**本文**:
------------------------------------------------

この作品のCDを買ったのは、全集などでくっついてきたものを除けば、このクリュイタンスのものが最後だったような気がする。
はじめて聞いたのは叔父さんに買ってもらったカラヤン指揮のLPだった。クラシックのレコードとしてはイ・ムジチ合奏団の「四季」などと共に歴史に残るベストセラーだったものである。A面はもちろんベートーヴェンの「運命」で、弾丸ライナーでぶっばす「運命」も爽快だったけれど、この「未完成」のロマンチックな雰囲気に中学一年だった私は心ときめかせたものである。
考えてみたら、この曲を聞いた最後はシュナイト指揮の神奈川フィルの定期だったし、その前はもう随分昔になってしまう…。こんな風に書くと「嫌いなのですか?」と言われそうだが、そんなことはない。でもあまりに子供の頃に聞きすぎたこともあり、つい縁遠くなってしまっていた。
久しぶりにクリュイタンスのCDを聞き、昔日のときめきを思い出すことにした。最近の古楽器によるこの曲の演奏では到底思い出すどころではなかっただろう。実はナクソス・ミュージック・ライブラリーで聞こうと思ってイヴァン・フィッシャー指揮のものを聞き始めて(古楽器ではないけれど)どうもしっくり来ず、これを思い出してとりだした次第である。
何がしっくりこないかと言えば、テンポであり、歌わせ方であった。録音は新しい方が良いに決まっているけれど、聞き込んだバランスというのは容易に新しいものに置き換わらないものである。
このように「手垢」のついた大名曲は、昔聞きなじんだものを覆す説得力のある名演とはなかなか生まれ得ないもののようだ。古いヘルベルト・フォン・カラヤンの板起こしがあったので、それを聞いてようやくピンときたのだから、この曲に関して言えば筋金が入っているようである。
そんな録音で楽しむくらいならとクリュイタンスを取り出したわけで、その柔らかな抒情と歌い回しは私の刷り込みにピタリとはまってくれた…。
カラヤンの1960年代のグラモフォン録音がすり込みとなっている私には、このクリュイタンスの指揮するベルリン・フィルの「未完成」はピッタリなのだ。
この録音が1960年11月であるが、その三年ほど前にフェレンツ・フリッチャイが同じオケとグラモフォンに録音しているが、モノラルの少々古風な録音ながら歌わせ方に特徴があり、それが今ひとつ私の好みにあわず、一度聞いたきりになっている。
さて、こんなことを思い出しつつ、ブルーノ・ワルターのニューヨーク・フィルハーモニックの名盤を聞いてみた。
これだと思った。いや、カラヤンの録音以上に聞き込んだのはこの演奏だった。モノラルのフィラデルフィア管弦楽団との録音を廉価盤のシリーズで聞いてから、この演奏をどうしても聞きたいと思い、ようやく聞いたのは中学の終わりだっただろうか?
微妙なテンポの変化が、音楽の性格を明確に描き分けていく伝統的な演奏で、何しろメロディーを深いブレスでよく歌う…。これぞシューベルトという演奏だった。それでいてベタベタした音楽とならないのはブルーノ・ワルターの指揮のテンポの良さだ。たっぷりとしたテンポで第1楽章の第2主題の再現を終えて、コーダに移るところの深い呼吸はもう絶妙だ…。
ピエール・モントゥー、ヨーゼフ・クリップス、ヴィルヘルム・フルトヴェングラーと古くからの演奏で良いものも多い。そしてギュンター・ヴァントの素晴らしい全集、カルロス・クライバーやヘルベルト・ブロムシュテットといった少し新しい録音もある。全部とりあげていたらきりがないので止めておくけれど…。
名曲中の名曲。聞いてみてやはり感動した。

------------------------------------------------

**行の情報**:
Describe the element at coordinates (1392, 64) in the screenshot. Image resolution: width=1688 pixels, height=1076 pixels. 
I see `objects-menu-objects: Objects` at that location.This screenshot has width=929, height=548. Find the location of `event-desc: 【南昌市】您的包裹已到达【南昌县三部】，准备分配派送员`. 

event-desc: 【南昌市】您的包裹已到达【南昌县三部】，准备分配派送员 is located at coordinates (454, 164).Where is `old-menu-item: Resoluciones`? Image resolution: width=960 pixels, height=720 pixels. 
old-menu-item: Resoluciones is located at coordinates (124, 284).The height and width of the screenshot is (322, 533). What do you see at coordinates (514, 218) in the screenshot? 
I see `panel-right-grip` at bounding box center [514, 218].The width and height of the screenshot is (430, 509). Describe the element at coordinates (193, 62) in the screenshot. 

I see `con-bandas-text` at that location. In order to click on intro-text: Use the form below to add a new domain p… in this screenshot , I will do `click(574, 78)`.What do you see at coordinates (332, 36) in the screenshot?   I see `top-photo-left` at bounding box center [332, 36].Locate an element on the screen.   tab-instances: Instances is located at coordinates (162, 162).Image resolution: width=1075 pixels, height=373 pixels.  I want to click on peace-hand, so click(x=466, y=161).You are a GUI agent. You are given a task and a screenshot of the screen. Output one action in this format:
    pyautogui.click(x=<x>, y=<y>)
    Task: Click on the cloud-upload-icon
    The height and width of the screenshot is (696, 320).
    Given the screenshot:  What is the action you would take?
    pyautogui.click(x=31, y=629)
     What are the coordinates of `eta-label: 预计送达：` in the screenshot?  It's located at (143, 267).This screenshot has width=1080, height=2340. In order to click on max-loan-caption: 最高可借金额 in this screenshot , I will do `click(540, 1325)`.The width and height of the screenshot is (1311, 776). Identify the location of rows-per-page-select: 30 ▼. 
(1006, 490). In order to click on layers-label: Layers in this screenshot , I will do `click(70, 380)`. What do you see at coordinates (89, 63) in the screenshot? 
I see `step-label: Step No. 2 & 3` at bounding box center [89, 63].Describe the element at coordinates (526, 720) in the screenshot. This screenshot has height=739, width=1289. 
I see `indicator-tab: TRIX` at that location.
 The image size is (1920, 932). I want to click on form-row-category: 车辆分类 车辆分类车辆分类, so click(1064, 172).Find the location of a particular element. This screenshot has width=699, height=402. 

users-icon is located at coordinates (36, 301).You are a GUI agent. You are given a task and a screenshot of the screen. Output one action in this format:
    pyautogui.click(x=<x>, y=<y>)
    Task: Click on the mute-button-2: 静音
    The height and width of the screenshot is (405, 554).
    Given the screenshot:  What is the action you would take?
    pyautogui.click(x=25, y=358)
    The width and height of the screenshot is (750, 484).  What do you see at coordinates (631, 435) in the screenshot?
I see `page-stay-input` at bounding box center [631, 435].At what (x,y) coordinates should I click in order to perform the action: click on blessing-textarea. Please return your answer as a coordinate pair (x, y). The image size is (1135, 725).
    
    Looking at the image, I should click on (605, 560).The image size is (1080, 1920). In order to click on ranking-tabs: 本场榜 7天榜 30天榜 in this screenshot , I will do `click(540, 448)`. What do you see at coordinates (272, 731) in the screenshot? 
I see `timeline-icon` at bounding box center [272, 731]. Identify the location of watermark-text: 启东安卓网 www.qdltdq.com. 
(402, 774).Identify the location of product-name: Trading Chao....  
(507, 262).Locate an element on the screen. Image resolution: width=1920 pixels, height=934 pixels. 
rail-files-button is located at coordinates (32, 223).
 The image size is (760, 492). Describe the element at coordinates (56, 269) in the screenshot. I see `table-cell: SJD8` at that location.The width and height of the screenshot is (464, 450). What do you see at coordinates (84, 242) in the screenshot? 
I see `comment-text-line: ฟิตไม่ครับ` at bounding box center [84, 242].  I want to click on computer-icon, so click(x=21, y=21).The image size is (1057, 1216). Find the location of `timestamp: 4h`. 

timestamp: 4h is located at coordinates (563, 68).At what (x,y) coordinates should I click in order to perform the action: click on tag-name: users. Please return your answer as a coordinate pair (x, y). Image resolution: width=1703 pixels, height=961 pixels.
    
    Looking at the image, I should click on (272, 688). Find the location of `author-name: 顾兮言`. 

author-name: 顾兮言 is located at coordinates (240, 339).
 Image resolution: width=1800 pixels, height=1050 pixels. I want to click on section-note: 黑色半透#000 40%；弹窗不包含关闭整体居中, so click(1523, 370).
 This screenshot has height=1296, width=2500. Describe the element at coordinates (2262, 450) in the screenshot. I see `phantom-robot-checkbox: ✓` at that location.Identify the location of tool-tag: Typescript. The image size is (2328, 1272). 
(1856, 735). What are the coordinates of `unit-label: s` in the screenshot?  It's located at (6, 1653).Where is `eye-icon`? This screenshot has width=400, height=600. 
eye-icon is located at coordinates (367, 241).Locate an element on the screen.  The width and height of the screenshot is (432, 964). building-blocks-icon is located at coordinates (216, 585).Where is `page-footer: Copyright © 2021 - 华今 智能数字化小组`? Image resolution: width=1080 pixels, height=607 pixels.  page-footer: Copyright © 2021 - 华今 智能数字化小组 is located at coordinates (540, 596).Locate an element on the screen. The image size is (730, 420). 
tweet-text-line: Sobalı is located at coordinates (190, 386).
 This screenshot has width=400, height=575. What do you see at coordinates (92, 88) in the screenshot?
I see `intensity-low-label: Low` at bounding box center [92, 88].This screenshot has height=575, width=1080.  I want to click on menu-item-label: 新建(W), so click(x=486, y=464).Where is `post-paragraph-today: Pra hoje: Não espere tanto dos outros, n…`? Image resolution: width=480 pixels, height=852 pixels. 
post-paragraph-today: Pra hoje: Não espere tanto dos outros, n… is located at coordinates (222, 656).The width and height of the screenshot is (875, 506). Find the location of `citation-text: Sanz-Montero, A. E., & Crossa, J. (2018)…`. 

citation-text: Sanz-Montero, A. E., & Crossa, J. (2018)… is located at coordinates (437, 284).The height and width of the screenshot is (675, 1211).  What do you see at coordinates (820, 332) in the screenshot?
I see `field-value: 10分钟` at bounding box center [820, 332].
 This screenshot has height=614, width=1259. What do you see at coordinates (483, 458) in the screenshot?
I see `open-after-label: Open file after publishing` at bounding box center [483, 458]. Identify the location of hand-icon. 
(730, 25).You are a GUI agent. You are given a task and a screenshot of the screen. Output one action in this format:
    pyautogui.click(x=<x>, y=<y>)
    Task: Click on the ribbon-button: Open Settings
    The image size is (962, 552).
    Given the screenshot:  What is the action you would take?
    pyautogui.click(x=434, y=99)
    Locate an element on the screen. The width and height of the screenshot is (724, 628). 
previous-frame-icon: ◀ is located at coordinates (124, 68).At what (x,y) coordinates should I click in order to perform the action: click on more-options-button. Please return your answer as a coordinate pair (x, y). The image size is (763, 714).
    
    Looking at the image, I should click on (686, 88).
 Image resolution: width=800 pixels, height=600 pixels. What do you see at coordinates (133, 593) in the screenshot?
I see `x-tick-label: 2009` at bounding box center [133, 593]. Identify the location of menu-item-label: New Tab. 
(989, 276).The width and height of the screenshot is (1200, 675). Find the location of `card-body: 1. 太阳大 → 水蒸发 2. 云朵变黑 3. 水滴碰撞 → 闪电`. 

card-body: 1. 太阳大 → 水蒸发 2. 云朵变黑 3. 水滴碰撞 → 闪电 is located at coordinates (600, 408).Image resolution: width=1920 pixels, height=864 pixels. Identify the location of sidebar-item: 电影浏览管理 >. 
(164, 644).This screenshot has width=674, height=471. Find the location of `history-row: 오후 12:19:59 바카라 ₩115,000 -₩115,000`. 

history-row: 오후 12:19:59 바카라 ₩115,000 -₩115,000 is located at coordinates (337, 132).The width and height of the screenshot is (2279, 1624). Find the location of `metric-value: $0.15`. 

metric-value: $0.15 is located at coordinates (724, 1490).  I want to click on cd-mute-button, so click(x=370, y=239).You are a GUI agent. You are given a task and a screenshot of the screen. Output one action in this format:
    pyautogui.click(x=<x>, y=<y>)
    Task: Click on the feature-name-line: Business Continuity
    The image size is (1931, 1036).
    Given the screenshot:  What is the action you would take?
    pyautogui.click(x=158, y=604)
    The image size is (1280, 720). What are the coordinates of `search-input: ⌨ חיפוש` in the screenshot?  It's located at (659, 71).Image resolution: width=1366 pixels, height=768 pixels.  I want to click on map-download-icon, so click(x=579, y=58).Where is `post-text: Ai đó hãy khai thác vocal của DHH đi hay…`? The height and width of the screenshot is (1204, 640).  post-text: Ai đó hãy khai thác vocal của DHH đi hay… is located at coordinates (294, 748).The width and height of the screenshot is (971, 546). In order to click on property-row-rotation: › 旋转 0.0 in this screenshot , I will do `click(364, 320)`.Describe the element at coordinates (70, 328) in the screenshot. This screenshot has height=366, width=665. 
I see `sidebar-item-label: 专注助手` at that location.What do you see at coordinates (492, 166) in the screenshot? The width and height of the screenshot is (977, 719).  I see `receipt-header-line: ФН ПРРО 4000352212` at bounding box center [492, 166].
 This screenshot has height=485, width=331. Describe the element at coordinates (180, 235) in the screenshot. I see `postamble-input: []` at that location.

------------------------------------------------

**課題一覧**:
[a] 本文の「そんな録音で楽しむくらいなら」から「ないので止めておくけれど…。」まで(両端を含む)を、「ベルリン・フィル」を「ウィーン・フィル」に置き換えて書き出せ。
[b] 本文によると、筆者がこの曲からつい縁遠くなっていたのはなぜか、1〜3文で説明せよ。
[c] 本文の「ピエール・モントゥー」で始まる段落で名前が挙がっている指揮者を、すべて列挙せよ。

**課題の解答**:
[a]
そんな録音で楽しむくらいならとクリュイタンスを取り出したわけで、その柔らかな抒情と歌い回しは私の刷り込みにピタリとはまってくれた…。
カラヤンの1960年代のグラモフォン録音がすり込みとなっている私には、このクリュイタンスの指揮するウィーン・フィルの「未完成」はピッタリなのだ。
この録音が1960年11月であるが、その三年ほど前にフェレンツ・フリッチャイが同じオケとグラモフォンに録音しているが、モノラルの少々古風な録音ながら歌わせ方に特徴があり、それが今ひとつ私の好みにあわず、一度聞いたきりになっている。
さて、こんなことを思い出しつつ、ブルーノ・ワルターのニューヨーク・フィルハーモニックの名盤を聞いてみた。
これだと思った。いや、カラヤンの録音以上に聞き込んだのはこの演奏だった。モノラルのフィラデルフィア管弦楽団との録音を廉価盤のシリーズで聞いてから、この演奏をどうしても聞きたいと思い、ようやく聞いたのは中学の終わりだっただろうか?
微妙なテンポの変化が、音楽の性格を明確に描き分けていく伝統的な演奏で、何しろメロディーを深いブレスでよく歌う…。これぞシューベルトという演奏だった。それでいてベタベタした音楽とならないのはブルーノ・ワルターの指揮のテンポの良さだ。たっぷりとしたテンポで第1楽章の第2主題の再現を終えて、コーダに移るところの深い呼吸はもう絶妙だ…。
ピエール・モントゥー、ヨーゼフ・クリップス、ヴィルヘルム・フルトヴェングラーと古くからの演奏で良いものも多い。そしてギュンター・ヴァントの素晴らしい全集、カルロス・クライバーやヘルベルト・ブロムシュテットといった少し新しい録音もある。全部とりあげていたらきりがないので止めておくけれど…。

[b] 子供の頃にあまりに聞きすぎたことがあったためである。曲が嫌いになったわけではない。

[c] ピエール・モントゥー、ヨーゼフ・クリップス、ヴィルヘルム・フルトヴェングラー、ギュンター・ヴァント、カルロス・クライバー、ヘルベルト・ブロムシュテット